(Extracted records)
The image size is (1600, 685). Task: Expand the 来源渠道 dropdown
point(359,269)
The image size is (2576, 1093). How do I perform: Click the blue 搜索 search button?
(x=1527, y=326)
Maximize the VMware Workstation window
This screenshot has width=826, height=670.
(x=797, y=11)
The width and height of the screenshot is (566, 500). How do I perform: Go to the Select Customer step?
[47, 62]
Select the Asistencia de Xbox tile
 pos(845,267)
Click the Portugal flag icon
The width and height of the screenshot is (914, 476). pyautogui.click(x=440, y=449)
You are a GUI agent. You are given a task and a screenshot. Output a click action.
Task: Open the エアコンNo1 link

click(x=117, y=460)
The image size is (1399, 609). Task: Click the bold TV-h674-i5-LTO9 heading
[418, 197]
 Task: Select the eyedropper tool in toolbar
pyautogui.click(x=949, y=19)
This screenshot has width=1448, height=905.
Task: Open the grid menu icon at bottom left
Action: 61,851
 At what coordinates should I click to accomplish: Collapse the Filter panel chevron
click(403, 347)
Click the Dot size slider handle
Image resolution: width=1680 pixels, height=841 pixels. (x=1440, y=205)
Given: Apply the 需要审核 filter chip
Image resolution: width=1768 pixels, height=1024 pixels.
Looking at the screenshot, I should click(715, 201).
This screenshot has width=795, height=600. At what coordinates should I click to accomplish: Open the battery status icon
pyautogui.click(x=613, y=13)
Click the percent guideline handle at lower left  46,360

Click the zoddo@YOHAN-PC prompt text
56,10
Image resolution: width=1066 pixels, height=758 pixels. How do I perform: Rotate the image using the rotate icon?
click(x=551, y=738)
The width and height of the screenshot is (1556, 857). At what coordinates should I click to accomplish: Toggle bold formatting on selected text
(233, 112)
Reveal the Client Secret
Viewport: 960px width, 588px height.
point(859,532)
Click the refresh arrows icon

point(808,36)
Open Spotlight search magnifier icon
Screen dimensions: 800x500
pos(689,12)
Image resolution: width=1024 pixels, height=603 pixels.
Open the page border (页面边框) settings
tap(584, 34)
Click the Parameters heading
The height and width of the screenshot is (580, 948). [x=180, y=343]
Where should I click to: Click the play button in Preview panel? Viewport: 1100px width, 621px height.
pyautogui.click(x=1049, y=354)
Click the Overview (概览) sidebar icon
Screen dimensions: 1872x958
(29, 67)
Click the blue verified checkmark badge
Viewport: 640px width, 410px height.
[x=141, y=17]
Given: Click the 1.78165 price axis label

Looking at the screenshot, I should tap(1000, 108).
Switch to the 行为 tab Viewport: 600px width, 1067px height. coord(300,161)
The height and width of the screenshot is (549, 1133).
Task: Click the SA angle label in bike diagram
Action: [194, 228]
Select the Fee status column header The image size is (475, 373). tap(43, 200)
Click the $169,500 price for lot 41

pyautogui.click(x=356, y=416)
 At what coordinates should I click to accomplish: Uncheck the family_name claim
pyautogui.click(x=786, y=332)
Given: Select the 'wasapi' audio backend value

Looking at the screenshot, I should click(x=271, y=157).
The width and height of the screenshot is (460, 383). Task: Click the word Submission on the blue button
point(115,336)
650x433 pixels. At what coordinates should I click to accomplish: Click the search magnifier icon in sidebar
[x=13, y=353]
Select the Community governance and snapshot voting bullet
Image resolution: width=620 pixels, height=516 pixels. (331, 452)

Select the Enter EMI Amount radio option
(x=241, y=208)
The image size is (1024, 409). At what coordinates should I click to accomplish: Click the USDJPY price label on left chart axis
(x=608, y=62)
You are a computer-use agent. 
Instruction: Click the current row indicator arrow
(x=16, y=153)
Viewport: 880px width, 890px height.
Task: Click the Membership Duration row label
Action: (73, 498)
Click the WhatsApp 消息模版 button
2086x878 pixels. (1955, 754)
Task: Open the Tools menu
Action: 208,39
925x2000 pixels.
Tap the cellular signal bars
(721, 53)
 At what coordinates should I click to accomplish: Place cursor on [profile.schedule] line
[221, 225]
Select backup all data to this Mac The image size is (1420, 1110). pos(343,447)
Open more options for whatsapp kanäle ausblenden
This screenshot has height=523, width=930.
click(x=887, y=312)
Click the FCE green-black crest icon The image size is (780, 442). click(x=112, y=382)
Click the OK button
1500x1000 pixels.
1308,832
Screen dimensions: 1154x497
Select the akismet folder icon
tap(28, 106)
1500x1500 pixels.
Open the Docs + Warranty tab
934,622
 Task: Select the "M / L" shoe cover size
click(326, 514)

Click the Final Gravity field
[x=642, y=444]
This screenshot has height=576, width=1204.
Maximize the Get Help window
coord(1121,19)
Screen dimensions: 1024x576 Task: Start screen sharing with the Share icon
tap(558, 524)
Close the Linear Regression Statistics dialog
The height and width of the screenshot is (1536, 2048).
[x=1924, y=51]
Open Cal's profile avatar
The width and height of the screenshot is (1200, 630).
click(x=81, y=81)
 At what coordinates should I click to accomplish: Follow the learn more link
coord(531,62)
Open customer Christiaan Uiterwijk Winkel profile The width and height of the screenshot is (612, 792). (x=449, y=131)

GOAL OF THE EXERCISE
Provide an exact transcript of the lines from the one that holds "1500x1000 pixels." through the final line of the data above.

RESPONSE AREA
1500x1000 pixels.
1308,832
Screen dimensions: 1154x497
Select the akismet folder icon
tap(28, 106)
1500x1500 pixels.
Open the Docs + Warranty tab
934,622
 Task: Select the "M / L" shoe cover size
click(326, 514)

Click the Final Gravity field
[x=642, y=444]
This screenshot has height=576, width=1204.
Maximize the Get Help window
coord(1121,19)
Screen dimensions: 1024x576 Task: Start screen sharing with the Share icon
tap(558, 524)
Close the Linear Regression Statistics dialog
The height and width of the screenshot is (1536, 2048).
[x=1924, y=51]
Open Cal's profile avatar
The width and height of the screenshot is (1200, 630).
click(x=81, y=81)
 At what coordinates should I click to accomplish: Follow the learn more link
coord(531,62)
Open customer Christiaan Uiterwijk Winkel profile The width and height of the screenshot is (612, 792). (x=449, y=131)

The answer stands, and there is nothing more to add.